Count the lines in the records below that contain the string "height", matching case exactly, and reply with the number alone.

-- begin Source material --

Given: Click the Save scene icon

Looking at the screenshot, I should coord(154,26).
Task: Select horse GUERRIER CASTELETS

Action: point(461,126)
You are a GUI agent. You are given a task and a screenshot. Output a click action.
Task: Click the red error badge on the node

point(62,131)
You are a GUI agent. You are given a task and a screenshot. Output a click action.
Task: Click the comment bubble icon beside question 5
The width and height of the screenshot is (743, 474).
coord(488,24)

-- end Source material --
-- begin Source material --

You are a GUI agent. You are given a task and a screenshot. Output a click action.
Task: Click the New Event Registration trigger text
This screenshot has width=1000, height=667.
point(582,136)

-- end Source material --

Result of the task:
2